2. ‘Tenet’ – Ludwig Goransson
There was much handwringing when it was announced that regular Christopher Nolan collaborator Hans Zimmer wouldn’t be returning for the filmmaker’s typically twisty time travel thriller Tenet. (Zimmer was busy working on next year’s Dune.) Instead of Zimmer, Nolan would be working with Ludwig Göransson, a young composer who has been killing it with his music for The Mandalorian. As, as is the case with most of these things, nobody should have worried. Even if you feel meh about Tenet, you probably still love the score. And it definitely shares some similarities with the work Zimmer and Nolan did together; Nolan mixes the score in a really upfront way that occasionally overwhelms everything else going on in the scene (including the stereo instruction-style expository dialogue) and adds to the intensity of each and every scene, whether it’s a backwards car chase of a couple of handsome gentlemen walking into a storage unit. And Göransson, who has a background in pop music production (most famously working with Donald Glover on his Childish Gambino projects) isn’t afraid to layer on the synthetic flourishes and do things like, it seems, playing certain notes and sections of the score backwards. (This has flashes of Zimmer recording antique clock noises and incorporating them into the Dunkirk score.) There were few films released in 2020 as viscerally exciting as Tenet and a large part of that excitement had to do with Göransson’s pulse-pounding, nonstop score. – Drew Taylor
1. ‘Soul’ – Trent Reznor and Atticus Ross, Original Jazz Compositions by John Batiste
There’s nothing ordinary about Pixar’s latest masterpiece Soul. And why should the music be any different? The tale of a middle school band teacher named Joe Gardner (Jamie Foxx) who dreams of becoming a jazz musician finds himself in the Great Beyond after he takes a fall on the night of his big break, Soul combines the cosmic journey of 2001: A Space Odyssey with the emotional specificity of an indie drama.
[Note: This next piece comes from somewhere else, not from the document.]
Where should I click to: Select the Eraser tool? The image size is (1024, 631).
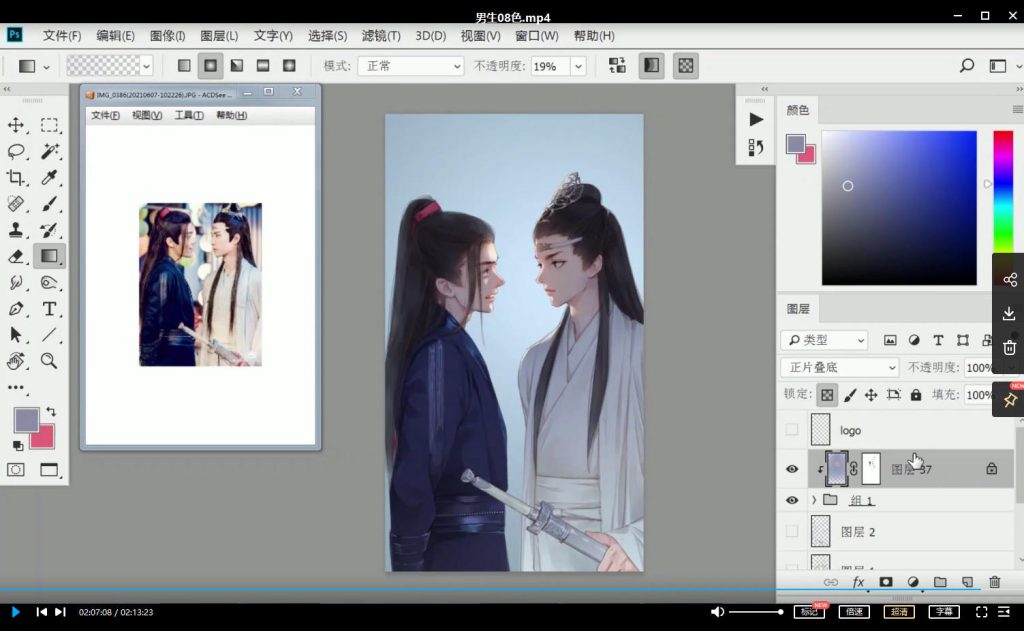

And the music reflects this. Director Pete Docter, who has already elicited all-time scores from Michael Giacchino for Up and Inside Out, turned to Nine Inch Nails principals Trent Reznor and Atticus Ross to compose the music for the ethereal “Soul world.” (It was at the suggestion of sound designer Ren Klyce, who frequently worked with the duo on David Fincher films.) For musicians whose signature sound for movie scores has become an increasingly jittery, hard-edged electronic, their score here is positively dreamy. Glittery and delicate, it feels like the kind of music that exists just beyond our realm of comprehension, otherworldly but never dull.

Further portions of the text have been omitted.